Naturalismo

1063 palavras 5 páginas
Aula 10 Filosofia do Direito
5) A Tradição Jusnaturalista.

Santo Agostinho e São Tomaz de Aquino (filosofia Escolástica) exaltavam a existência de uma lei divina, a partir da qual deveria ser forjada a lei humana. A tarefa de incorporar a lei divina no âmbito da lei humana é o que deveria ser realizado pelo Direito.

Surge, então, o Direito Natural, dentro do espectro da laicização da cultura moderna. Assim, um novo caminho passou a ser percorrido pelas Ciências Jurídicas, deixando de estar ligada a concepções mítico-religiosas, para buscar seu fundamento último na razão.
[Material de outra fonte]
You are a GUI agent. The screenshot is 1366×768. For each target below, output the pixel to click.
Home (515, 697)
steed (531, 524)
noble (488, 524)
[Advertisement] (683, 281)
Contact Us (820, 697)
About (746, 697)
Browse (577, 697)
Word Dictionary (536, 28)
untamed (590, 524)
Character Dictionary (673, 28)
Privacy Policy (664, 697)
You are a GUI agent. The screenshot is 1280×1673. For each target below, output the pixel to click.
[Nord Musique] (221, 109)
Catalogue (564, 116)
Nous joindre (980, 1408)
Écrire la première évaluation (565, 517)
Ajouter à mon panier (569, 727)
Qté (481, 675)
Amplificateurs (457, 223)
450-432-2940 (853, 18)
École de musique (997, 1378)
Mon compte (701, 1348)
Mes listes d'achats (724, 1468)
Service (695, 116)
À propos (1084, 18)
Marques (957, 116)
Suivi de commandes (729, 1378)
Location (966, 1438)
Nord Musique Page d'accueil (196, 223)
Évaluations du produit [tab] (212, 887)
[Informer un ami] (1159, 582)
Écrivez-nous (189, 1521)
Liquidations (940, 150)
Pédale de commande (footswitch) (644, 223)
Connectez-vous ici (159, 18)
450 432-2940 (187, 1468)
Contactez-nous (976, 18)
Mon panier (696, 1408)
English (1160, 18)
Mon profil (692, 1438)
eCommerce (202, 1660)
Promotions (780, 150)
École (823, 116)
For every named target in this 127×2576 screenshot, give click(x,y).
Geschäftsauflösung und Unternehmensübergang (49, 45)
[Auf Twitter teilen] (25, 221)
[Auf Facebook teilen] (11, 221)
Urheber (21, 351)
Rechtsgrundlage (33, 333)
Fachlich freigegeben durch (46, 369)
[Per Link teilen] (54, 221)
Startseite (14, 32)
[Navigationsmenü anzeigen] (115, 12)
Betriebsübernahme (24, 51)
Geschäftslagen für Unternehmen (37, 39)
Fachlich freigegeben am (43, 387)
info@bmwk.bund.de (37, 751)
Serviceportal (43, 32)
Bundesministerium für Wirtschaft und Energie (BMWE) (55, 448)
Duas fases (Direito Natural): 1) Natureza como fonte da lei: tem a mesma força em toda parte e independe da diversidade das opiniões (Cidades Gregas); 2) Escola Clássica do Direito Natural: o princípio último de todas as coisas não seria mais Deus, nem a Natureza, mas a razão.

Principais expoentes:

Hugo Grócio – holandês nascido em Delft, no ano de 1583, filho de pai protestante e mãe católica. Idéias: “Não é mais Deus ou a ordem divina o substrato do Direito, mas a natureza humana e a natureza das coisas. Não há possibilidade de uma sanção religiosa. Para Grócio, tanto as relações entre os indivíduos, tão somente, como as relações entre os indivíduos e os governos, e, por fim, as relações entre os diversos Estados Soberanos baseiam-se na idéia de um contrato. Tais pactos são de cumprimento obrigatório, porque impostos pelas próprias partes que o assinaram. Daí surgir a famosa máxima do Direito Internacional: pacta sunt servanda (os pactos existem para serem cumpridos).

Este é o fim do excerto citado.